So I tried asking this before, but I guess I wasn't really clear enough with what I was looking for. I'm making an optimal string alignment algorithm, it's really just a dynamic programming problem. So I decided to write it recursively. The program consists of two parts:
- Finding the "edit distance" between two words, where you minimize alignments based on some associated cost. For example, aligning the same letter costs 0, aligning two vowels costs 0.5, but aligning a letter with a gap costs 1.
- Visualizing the alignment: i.e. putting the strings on top of each other with the optimal alignment of characters and gaps.
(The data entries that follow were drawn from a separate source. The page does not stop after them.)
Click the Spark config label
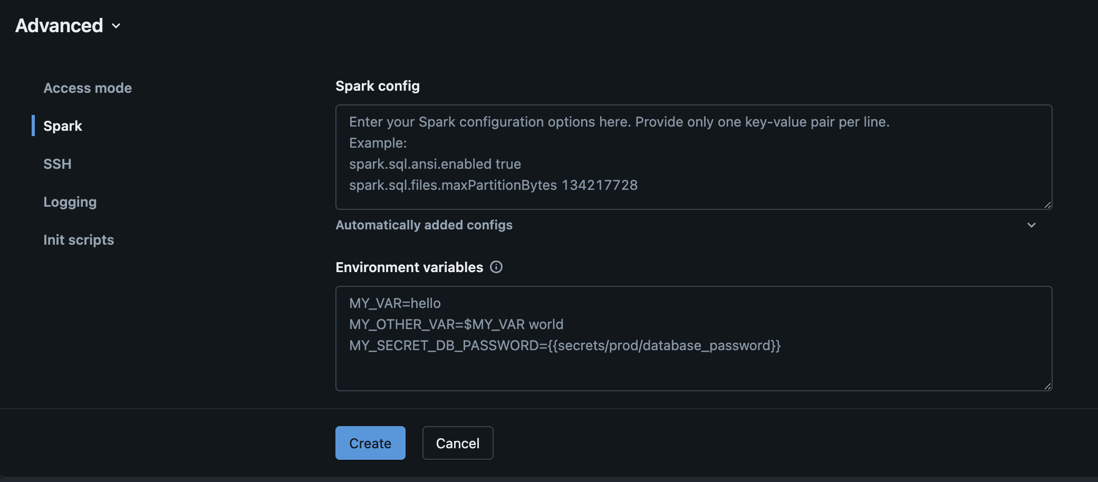 click(x=377, y=85)
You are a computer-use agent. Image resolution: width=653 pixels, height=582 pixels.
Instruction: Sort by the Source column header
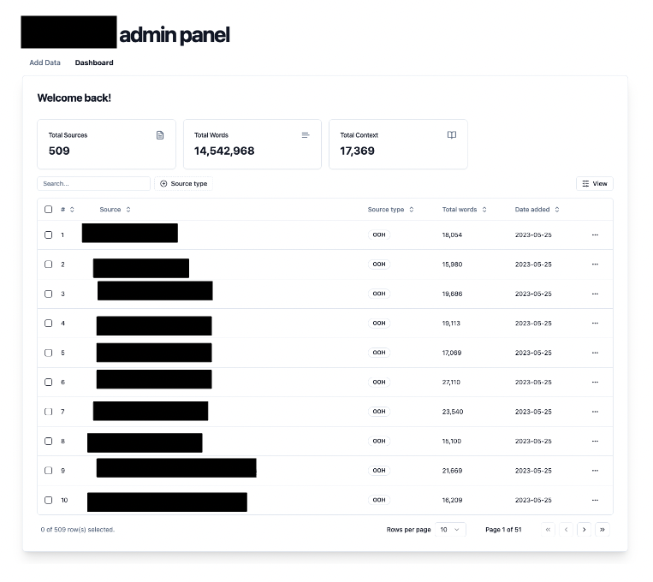click(115, 210)
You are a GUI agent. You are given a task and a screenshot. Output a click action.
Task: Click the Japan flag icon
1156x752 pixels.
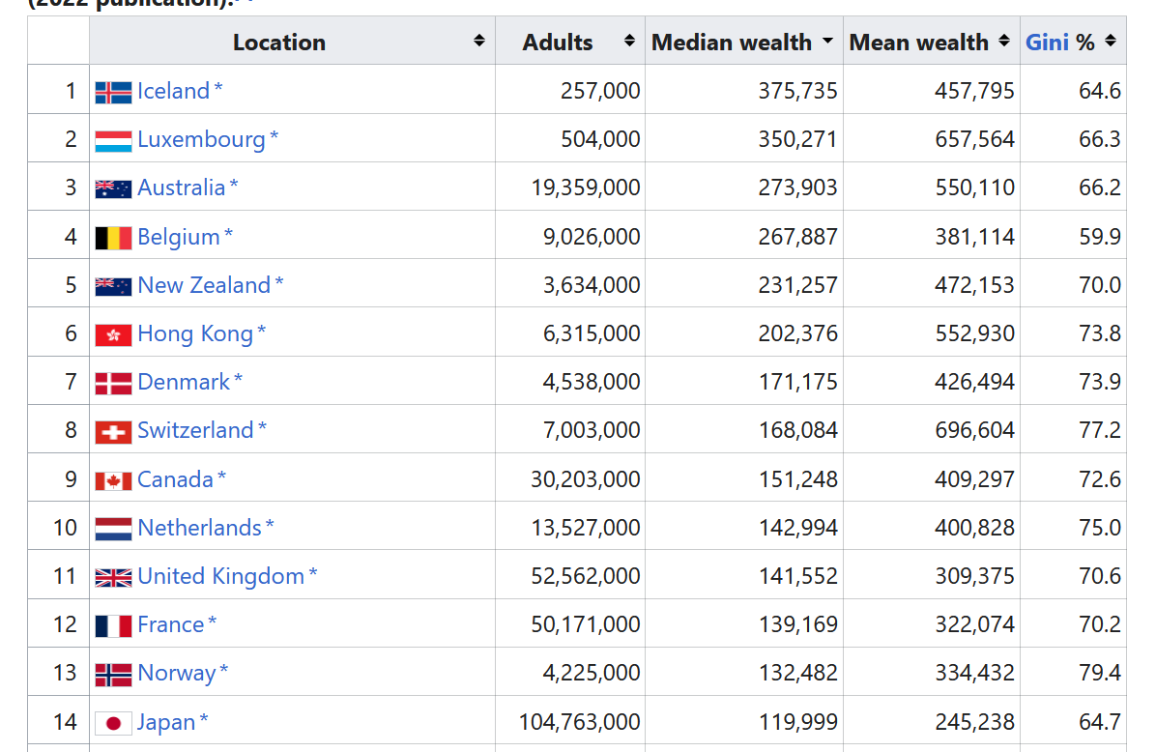point(113,723)
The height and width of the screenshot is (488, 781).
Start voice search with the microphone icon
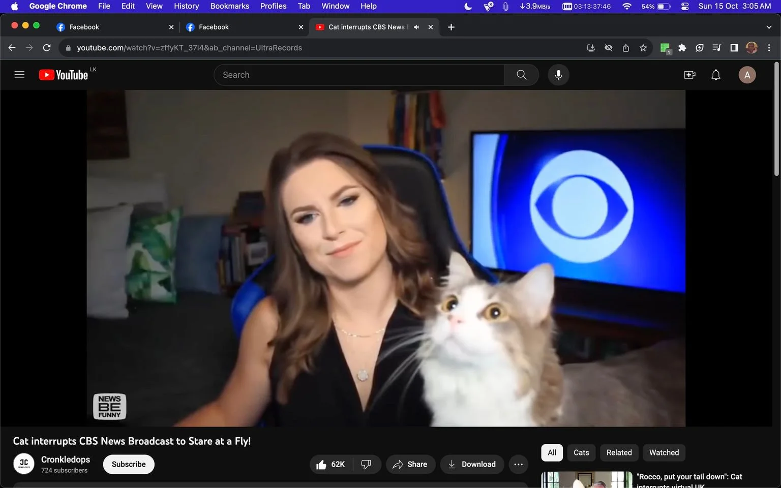(x=558, y=75)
I think my edit distance works. I'm getting the same values as my peers and there seem to be no immediate problems. However, I'm having a hard time figuring out how to recover the sequence of matchings, insertions, and deletions to visualize the alignment. My problem comes from the fact that I have a recursive function that takes the minimum of three recursive calls. So, I end up with a longer sequence than necessary because each recursive call appends a "move" (match, insertion, deletion), that may not be used because it is not the least costly one.
Here is my code:
newseq = []
@memoize
def opt(a, b):
global newseq # Visual Alignment 'move' sequence
gap = 1 # Gap cost
if not a:
return len(b)
if not b:
return len(a)
if a and b:
p1 = a[0] in v # First letters vowells?
p2 = b[0] in v
if a[0] == b[0]: # First letters equal each other?
alpha = 0
elif p1 ^ p2: # Vowel and Consonant?
alpha = 1.2
elif p1 and p2: # Vowel and Vowel?
alpha = 0.5
else: # Consonant and Consonant?
alpha = 0.6
r1 = opt(a[1:], b[1:]) + alpha
r2 = opt(a[1:], b) + gap
r3 = opt(a, b[1:]) + gap
# Reset newseq
newseq = newseq[:-3]
# Takes min of recursive calls, and gives associated 'move'
res = min((r1, 'Match'), # Match
(r2, 'Insertion'), # Insertion
(r3, 'Deletion'), # Deletion
key = lambda x: x[0])
newseq.append(res[1])
return res[0]
So yea, I know that what I have is not working. My global newseq
variable currently has a length of one because I try to reset it by removing all the appends that happen during the recursive calls. How do I set up a way to record the sequence of 'moves' that make up the optimal alignment with this recursive algorithm?
Edit: Here is my memoize decorator function:
def memoize(f):
cache = {}
def decorated_function(*args):
if args in cache:
return cache[args]
else:
cache[args] = f(*args)
return cache[args]
return decorated_function